Een minder besproken maar niet minder levensvatbare bijdrage aan de crash was het simpele feit dat de huizenprijzen onhoudbaar waren geworden op basis van inkomensniveaus. Financieringsdeskundigen van huishoudens bevelen aan dat kopers hun aankopen beperken tot drie keer hun jaarinkomen. Een gezin dat $ 100.000 per jaar verdient, zou niet meer dan $ 300.000 aan een huis moeten uitgeven. Van 1990 tot 2000 vormde deze verhouding weinig probleem voor de typische Amerikaanse homebuyer. De mediane huizenprijs schommelde tussen drie en drie keer vijfmaal het gemiddelde gezinsinkomen. In de loop van de volgende zes jaar stegen de prijzen snel terwijl de inkomens stagneerden. Tegen 2006 was het mediaan geprijsde huis ver buiten het bereik van de mediane familie en kostte het bijna vijfmaal het jaarinkomen van de mediaan. Deze dynamiek bleek niet vol te houden, omdat de prijzen kort daarna hun dramatische dalen begonnen.

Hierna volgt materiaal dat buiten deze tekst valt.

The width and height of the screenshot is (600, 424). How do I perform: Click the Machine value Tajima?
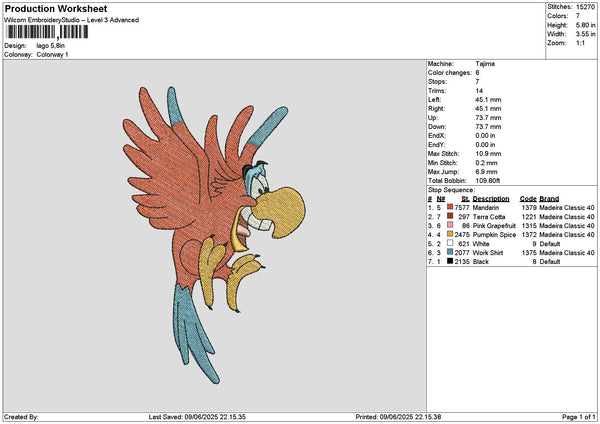(486, 63)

De verhouding prijs / inkomen

Vanaf de Tweede Wereldoorlog tot eind jaren negentig was de appreciatie van de huizenprijzen meestal stabiel en betrouwbaar, zonder grote weifelingen of turbulentie op nationaal niveau.Gedurende deze tijd bleven de mediane prijzen dicht bij het drievoudige jaarinkomen waarop een typisch huishouden zich een typisch huis kan veroorloven. Pas toen de prijzen met een ruime marge van dit niveau begonnen af ​​te wijken, trad instabiliteit op. Daarom is het leerzaam bij het evalueren van de thuiswaarden om de verhouding tussen de mediaanprijs en het mediane gezinsinkomen te onderzoeken. Op plaatsen waar deze verhouding dichtbij drie blijft, wordt stabiliteit en duurzaamheid aanbevolen. Naarmate de ratio hoger wordt, moeten potentiële kopers voorzichtig zijn, vooral als de ratio vijf benadert, het niveau dat nationaal vlak voor de crisis in 2006 werd waargenomen.

Waar te vinden in 2016

Verschillende steden met hete markten tijdens de 2000s bubbel worden weer opgewarmd vanaf 2016. De mediane verkoopprijs van Miami bedraagt ​​nu meer dan $ 250.000, vijf keer het gemiddelde inkomen van de stad van $ 50.000 in de stad De gemiddelde verkoopprijs in Phoenix nadert $ 200.000, bijna vier keer het gemiddelde gezinsinkomen van $ 53.000. De aantallen zijn vergelijkbaar in Las Vegas, waar de mediane verkoopprijs van april 2016 $ 195.000 bedroeg en het gemiddelde gezinsinkomen was $ 51, 000. De price-to-income ratio geeft aan dat deze markten oververhit kunnen raken.

Aan de andere kant bieden bepaalde plaatsen in de Verenigde Staten nog steeds verbazingwekkende waarden op basis van inkomensniveaus. In Tulsa, Oklahoma, is de mediane verkoopprijs van $ 94.000 nauwelijks twee keer het mediane gezinsinkomen van $ 46.000. Het verhaal is vergelijkbaar in Columbus, Ohio, waar de gemiddelde verkoopprijs van $ 128.000 gelijk is aan ongeveer twee en een -helft maal het gemiddelde inkomen van de stad van $ 51.000.